1. takeoff and approach noise (which present different technological problems for subsonic and supersonic aircraft)
2. flyover noise from cruise altitudes in very quiet areas
3. sonic booms and hyperbooms (i.e., the thermospherically refracted and very low intensity remains of sonic booms)
4. taxi and engine run-up noise
5. fuel venting and fuel dumping
6. emission of CO, hydrocarbons, and NOx in the airport area (below 3,000 feet)
7. contrail formation
8. emissions of CO2
9. emissions in the upper troposphere and stratosphere (from both subsonic and supersonic aircraft) of water vapor, NOx, sulfur particles, and carbon particles
10. potential for greenhouse effects and depletion of stratospheric ozone

Aviation provides significant national benefits—

1. as an engine of commerce and social interaction, transporting people and goods rapidly and safely on diverse missions all over the world
2. as a vigorous sector of the economy that provides direct economic benefits by generating jobs and exports in the design and manufacture (United States) of engines, airframes, and avionics used by airlines, airports, and associated industries

Energy Consumption and Its Consequences

The adverse environmental effects of jet aircraft are primarily a consequence of the combustion of petroleum.

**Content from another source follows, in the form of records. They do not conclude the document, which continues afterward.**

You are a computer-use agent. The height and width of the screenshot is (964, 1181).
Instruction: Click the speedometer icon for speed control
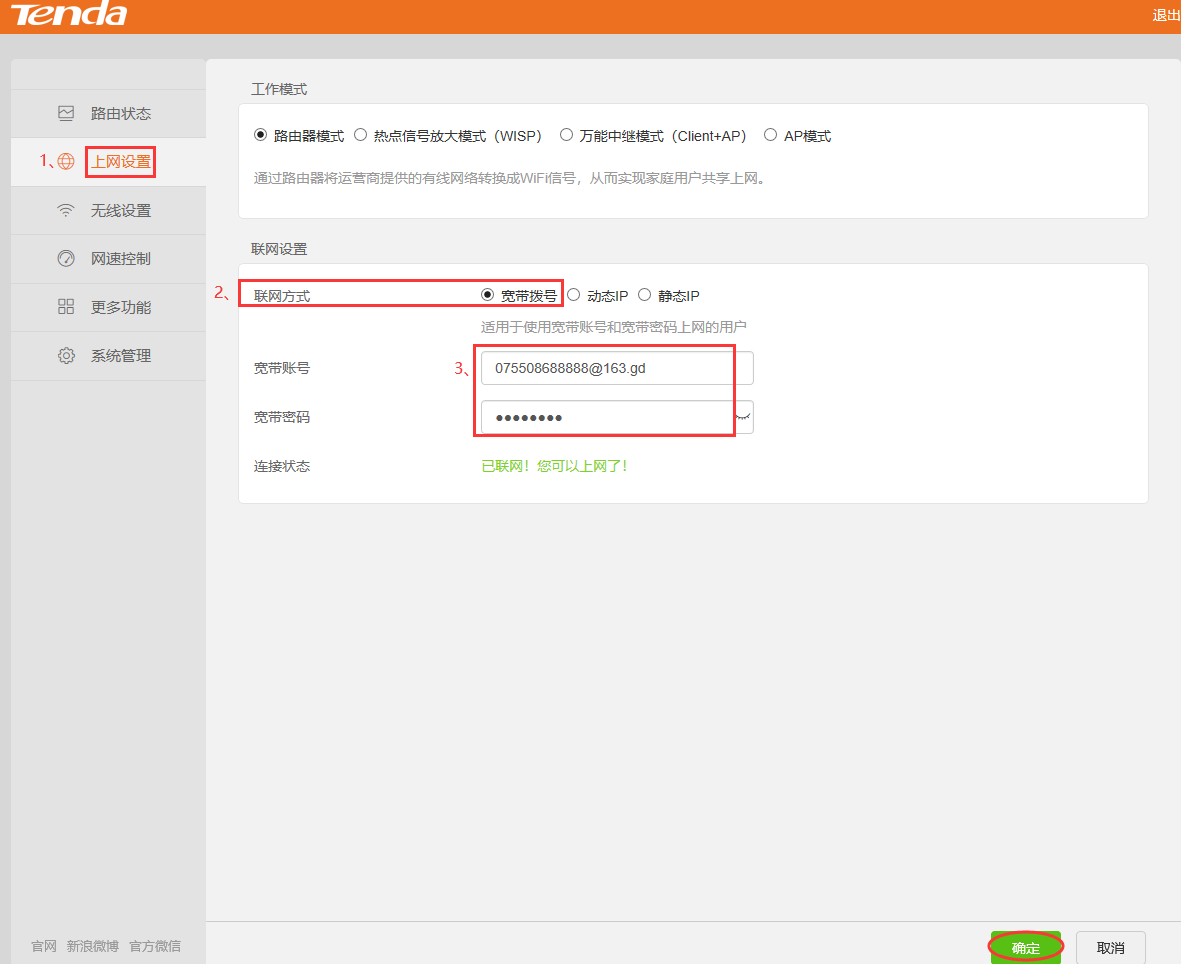click(x=66, y=259)
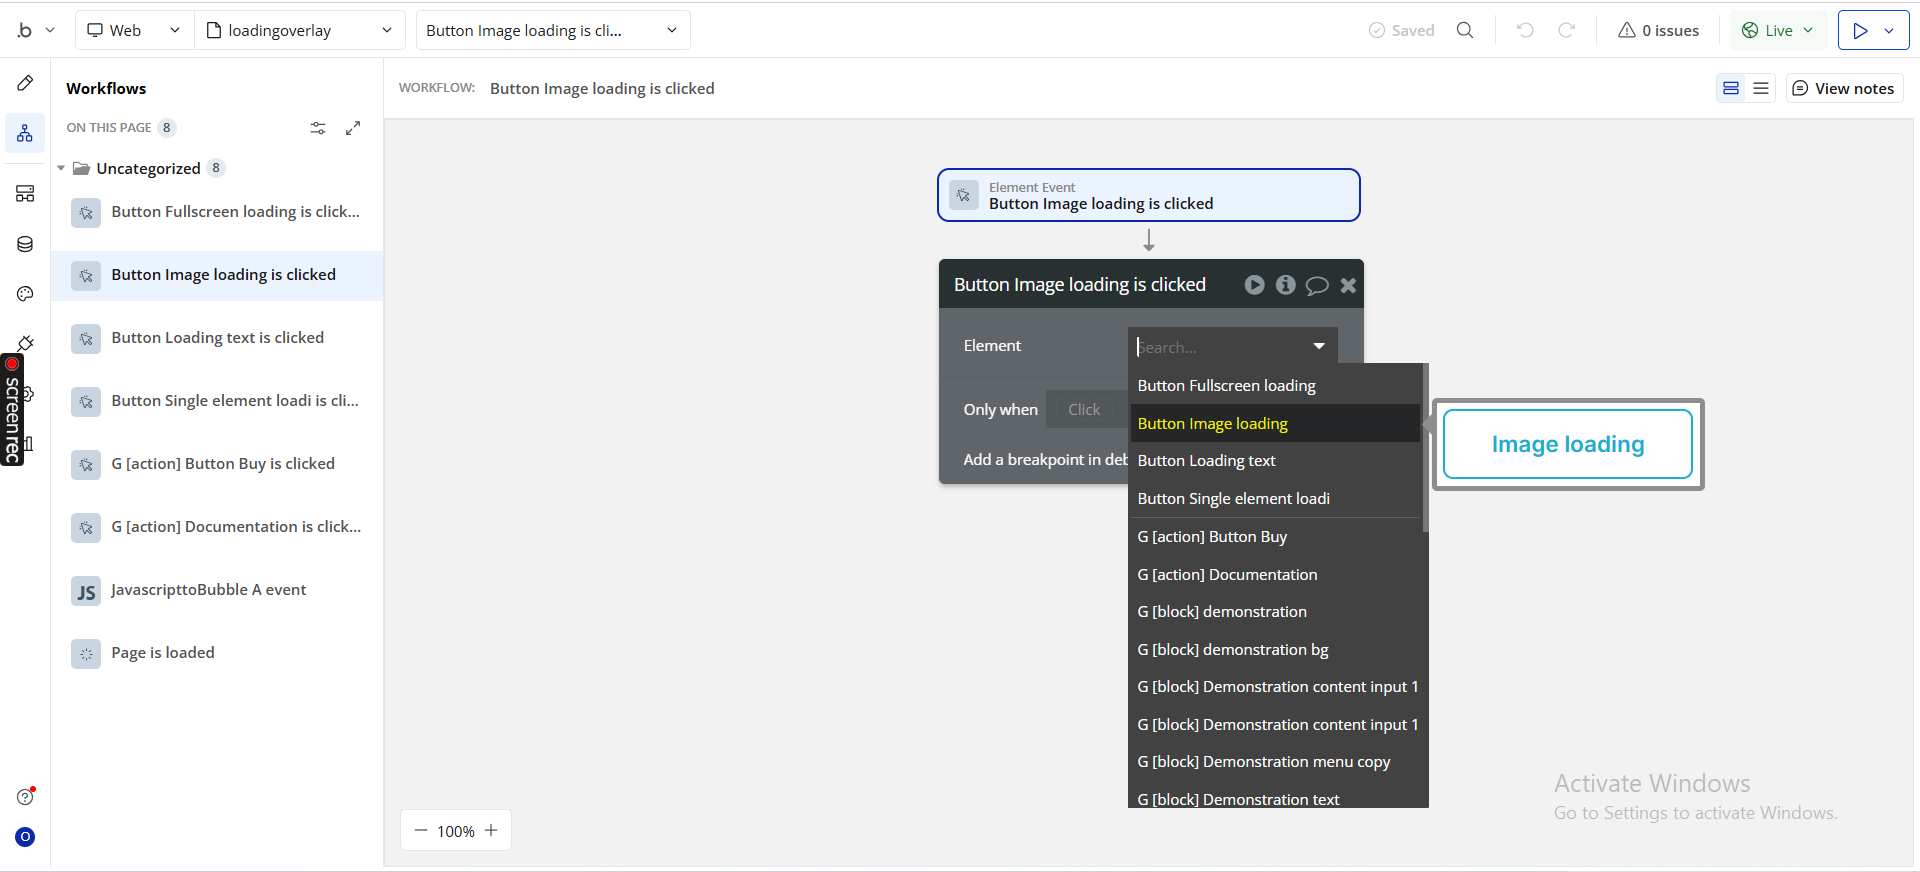Click the info icon in action panel
The image size is (1920, 872).
pyautogui.click(x=1286, y=285)
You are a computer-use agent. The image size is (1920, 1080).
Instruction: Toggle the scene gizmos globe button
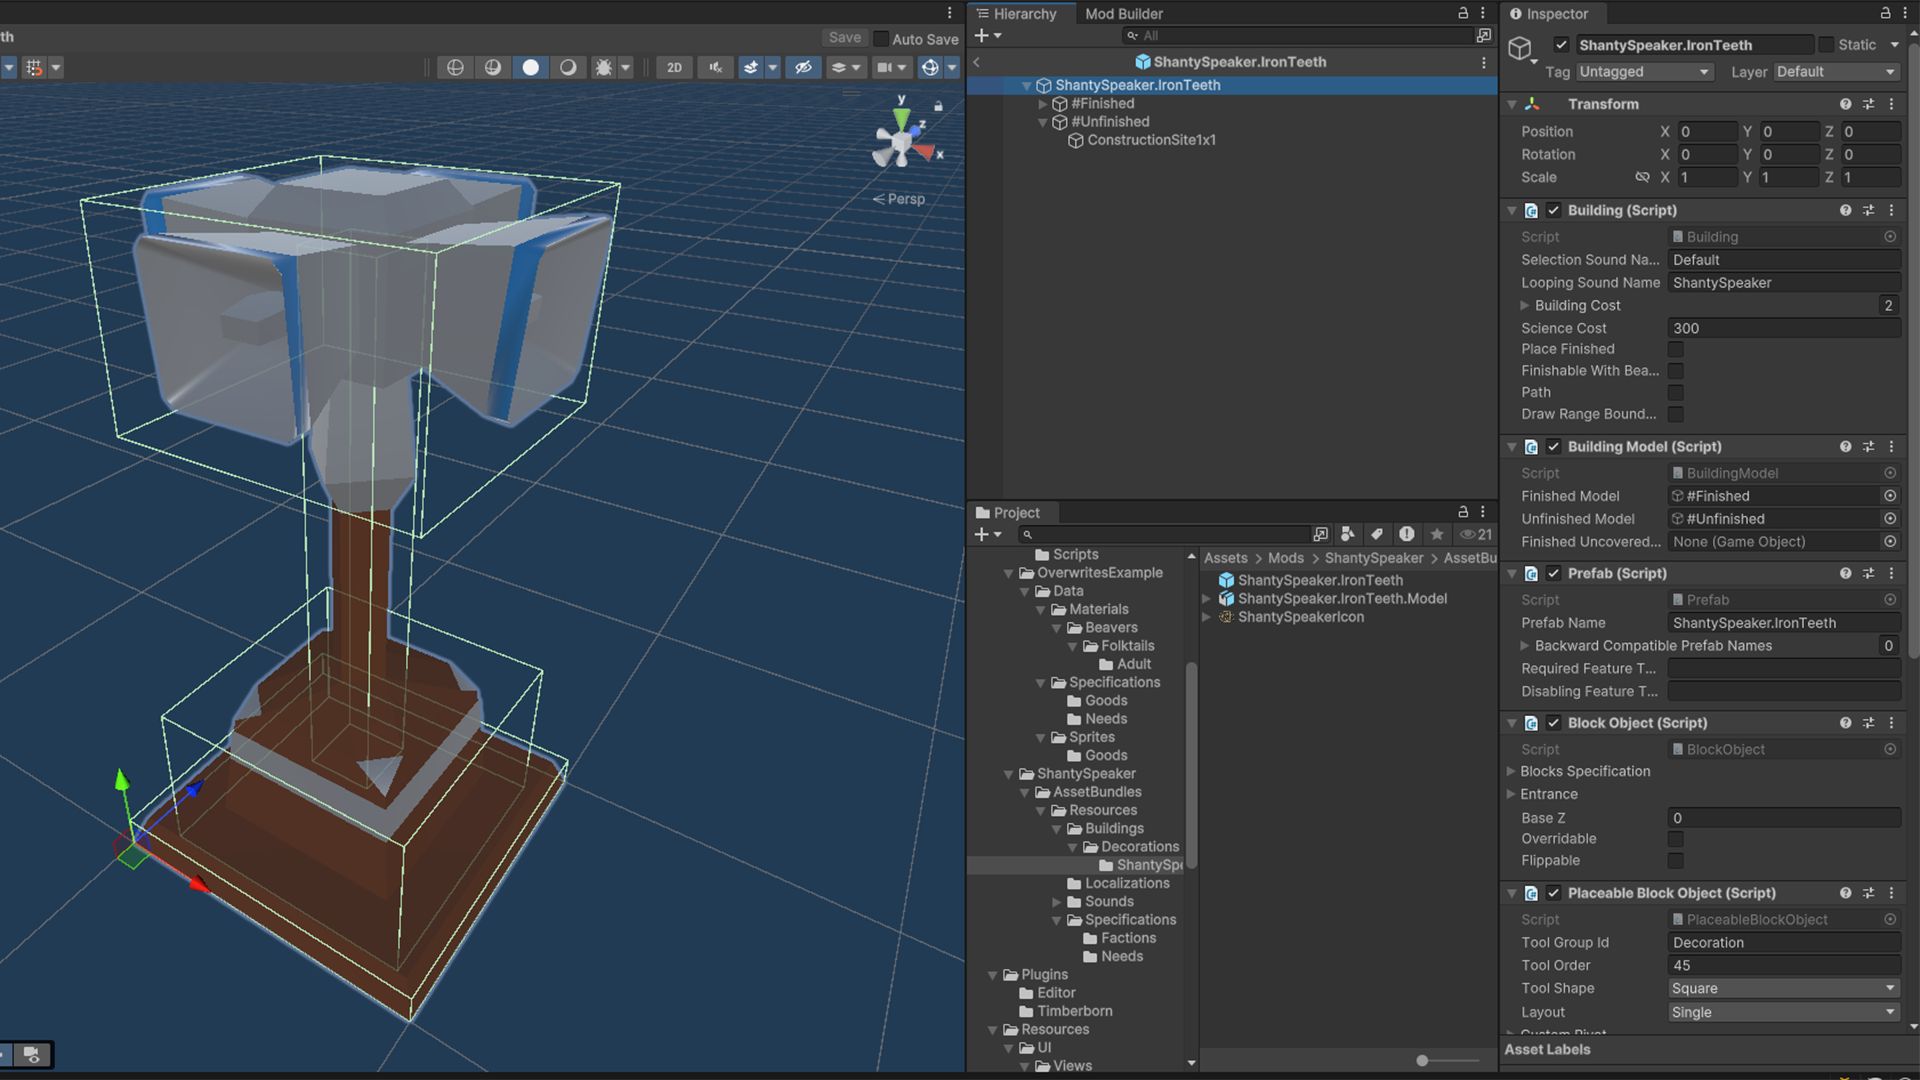930,67
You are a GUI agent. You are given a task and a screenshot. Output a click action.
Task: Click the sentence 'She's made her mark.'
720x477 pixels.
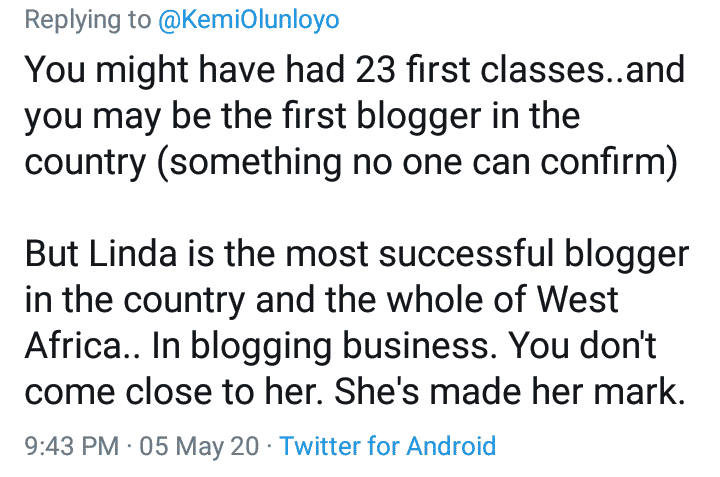pyautogui.click(x=510, y=392)
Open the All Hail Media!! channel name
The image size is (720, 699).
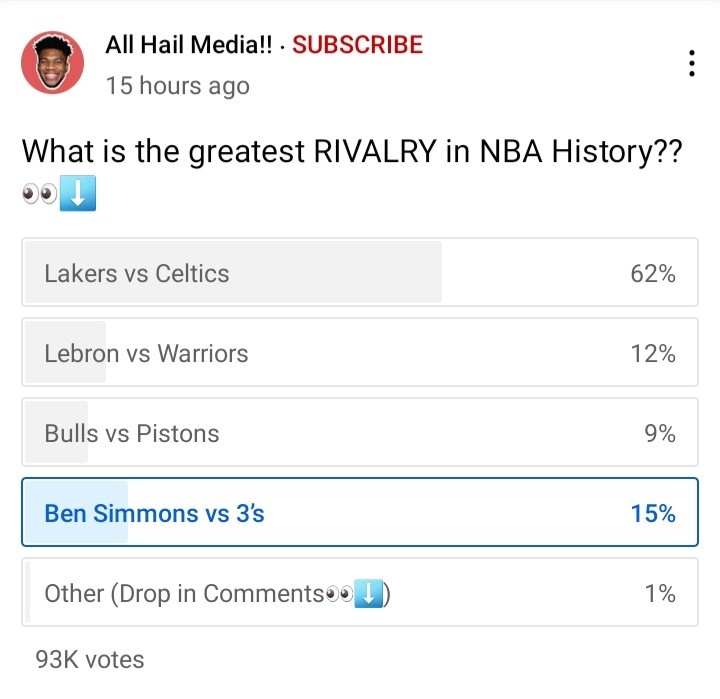coord(189,45)
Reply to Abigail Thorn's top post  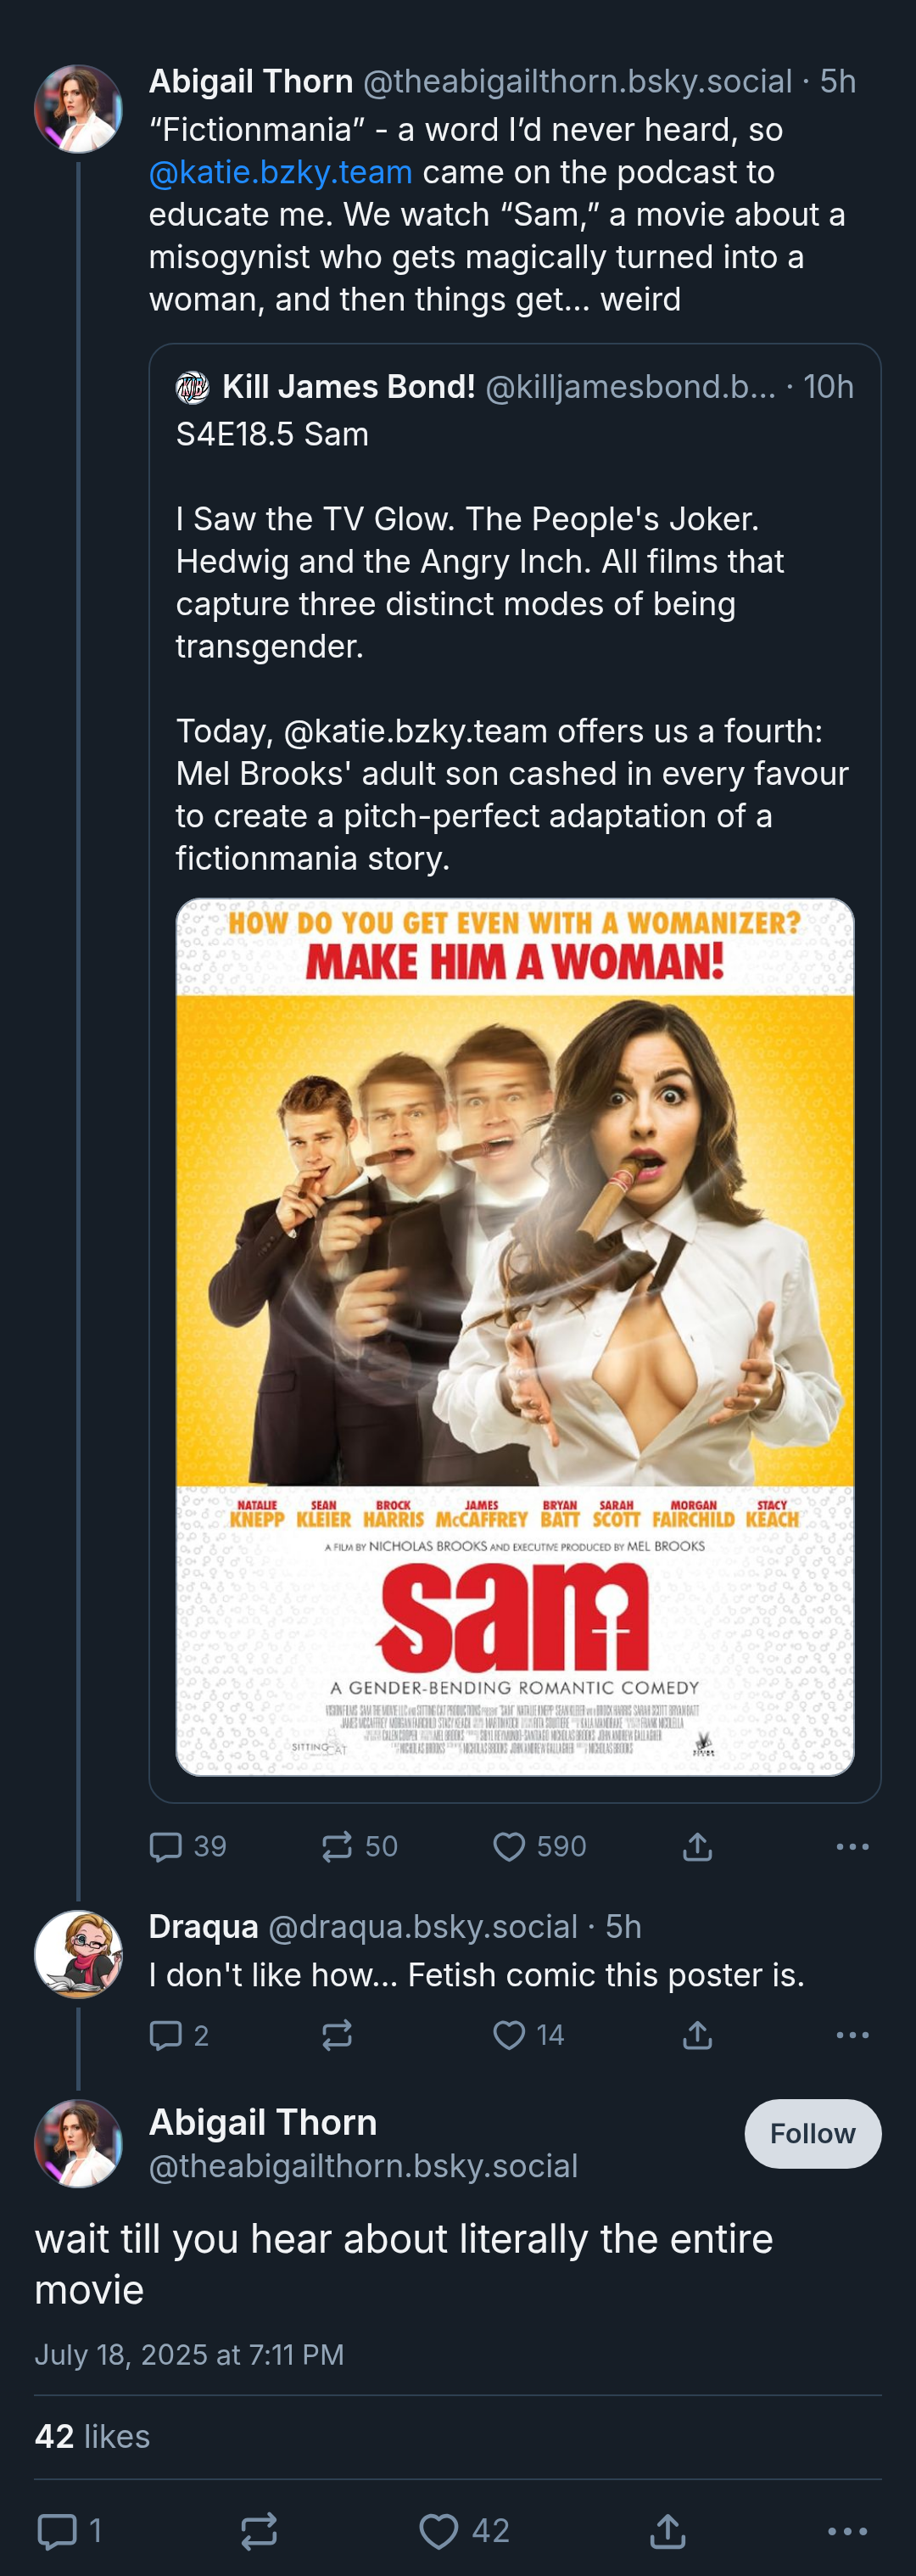(187, 1846)
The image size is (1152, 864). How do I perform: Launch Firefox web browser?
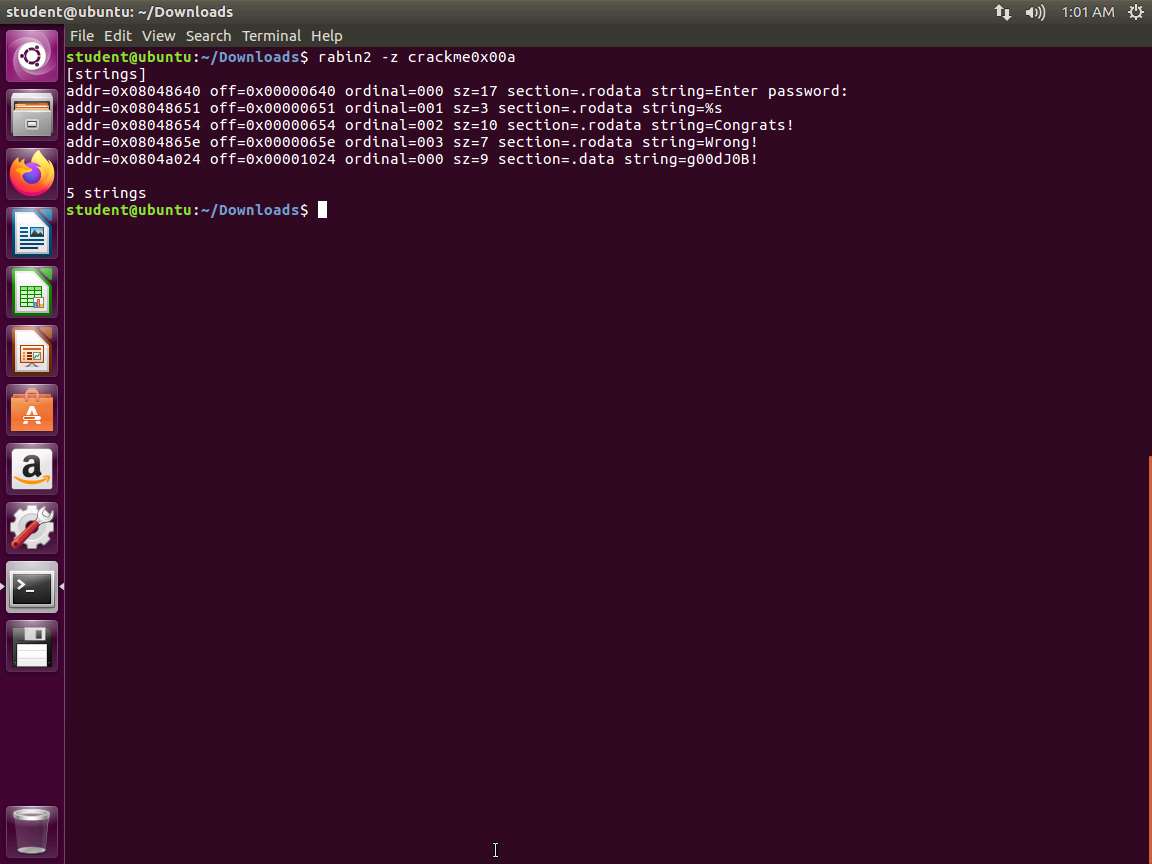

Jet fuel is largely carbon and hydrogen, and so combustion releases carbon dioxide (CO2). Other gases, including oxides of nitrogen (NOx), are also produced by chemical interactions with the air flowing through the engine. Water vapor emitted by the engine combines with water vapor already present in the atmosphere and sometimes freezes to form condensation trails (contrails) behind the aircraft. Under some atmospheric conditions, ice crystals in the contrails grow and disperse, increasing the amount and intensity of regional cirrus clouds and modifying the atmospheric radiation budget that controls average global temperatures. With respect to aviation noise, the internal noises of the turbine engines combine with the noise generated by the jet exhaust and the rush of air over the airframe itself.

Fuel consumption is a key indicator for assessing trends in emissions. The aviation industry is growing and the use of aviation fuel is increasing at a rate comparable to that of other uses of fossil fuels.

Recognizing that reductions in fuel consumption rates are advantageous from both economic and environmental perspectives, industry has increased the efficiency of aircraft engines and aircraft. Indeed, the amount of fuel consumed per revenue-passenger-kilometer has been considerably reduced since the advent of commercial jet transports, albeit at a slowing rate of improvement in recent years.

The situation is similar with respect to aircraft noise: aircraft performance has improved, but not as fast as demand has increased. Part 36 of the Federal Aviation Regulations covers noise requirements that aircraft must meet for FAA certification. Since it was issued in 1969, Part 36 has been amended more than 20 times and now covers virtually all types of aircraft. Several of these amendments have instituted more stringent noise requirements. On two occasions, amendments required large numbers of aircraft that could not meet new noise restrictions to be phased out of operation even though they were still flightworthy. New, stricter regulatory requirements are expected in the future as a result of ongoing action by the International Civil Aviation Organization (ICAO), which takes the lead in setting international standards that many nations, including the United States, subsequently adopt as national standards.

Because of advanced technology, the perceived noise level produced by new commercial jet aircraft of a given size has been reduced by about 10 dB since the 1960s, which is equivalent to reducing annoyance by roughly a factor of 2 (FAA, 1997). These improvements have resulted primarily from technological advances that were incorporated into more economical aircraft and propulsion systems. Despite these improvements, noise is becoming more of a problem for several reasons:

1. The amount of air traffic is growing.
2. The number of very large aircraft is increasing (for a given level of technology, one large aircraft generally produces a higher noise level than several smaller aircraft with the same total passenger capacity).
3. The hub-and-spoke routing system used by most airlines concentrates a lot of traffic and noise at a relatively small number of airports.
4. Public acceptance of noise is diminishing.

Community concerns about noise and other environmental effects result in airport curfews, flight path restrictions, and delayed or canceled airport expansions. Three-quarters of the delays experienced by expansion projects at the 50 busiest U.S. airports are primarily because of environmental issues and 12 of the 50 busiest airports have had at least one expansion project canceled or indefinitely postponed because of environmental issues (GAO, 2000).